▶ [Task item] For this exercise, repeat the records below exactly and omit every picture.

▶ [Data]
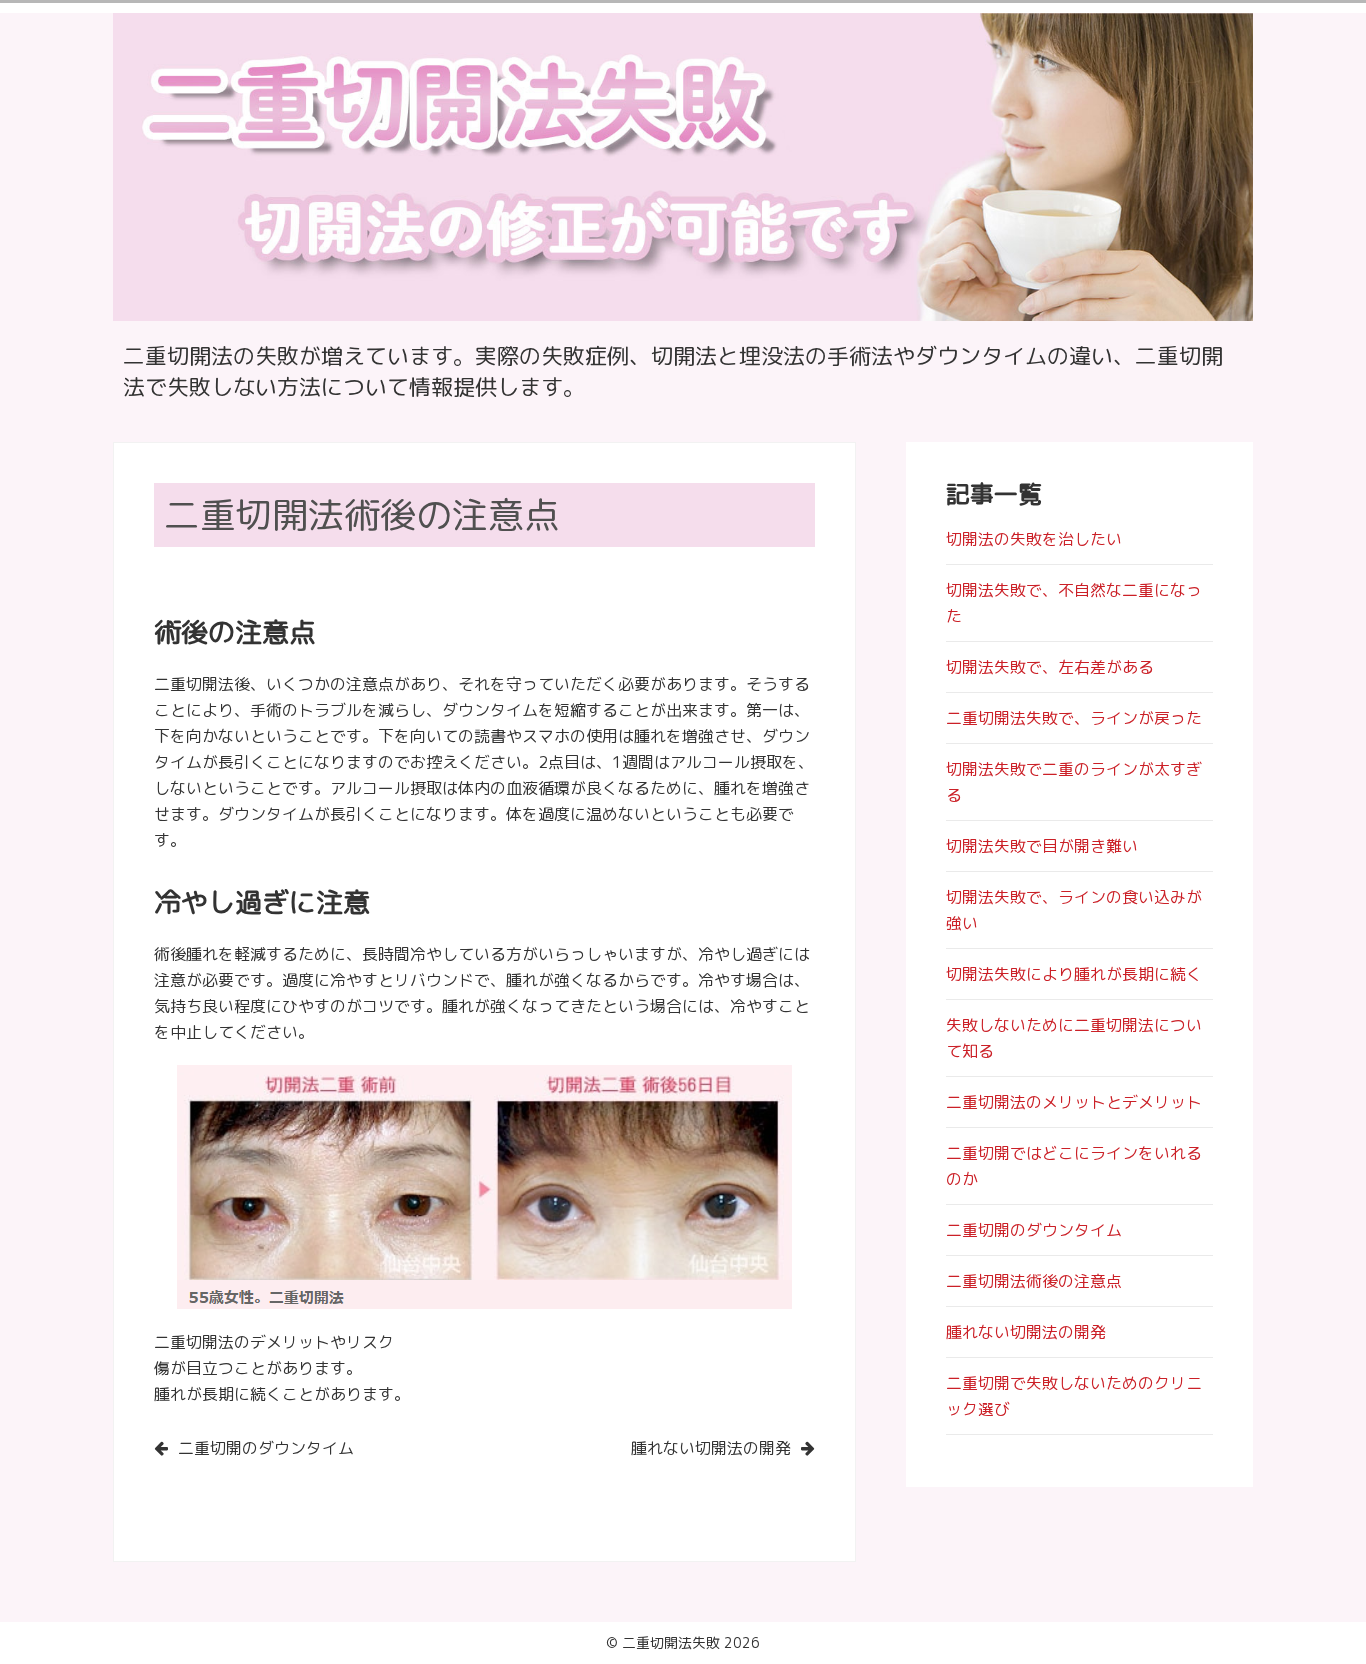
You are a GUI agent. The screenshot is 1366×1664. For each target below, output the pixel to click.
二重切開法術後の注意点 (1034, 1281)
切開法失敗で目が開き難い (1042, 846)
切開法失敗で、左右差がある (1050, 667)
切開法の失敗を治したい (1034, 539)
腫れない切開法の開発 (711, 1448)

▶ [Response to this exercise]
You are a GUI agent. The screenshot is 1366×1664. For each target below, output the pixel to click.
二重切開法術後の注意点 (1034, 1281)
切開法失敗で目が開き難い (1042, 846)
切開法失敗で、左右差がある (1050, 667)
切開法の失敗を治したい (1034, 539)
腫れない切開法の開発 (711, 1448)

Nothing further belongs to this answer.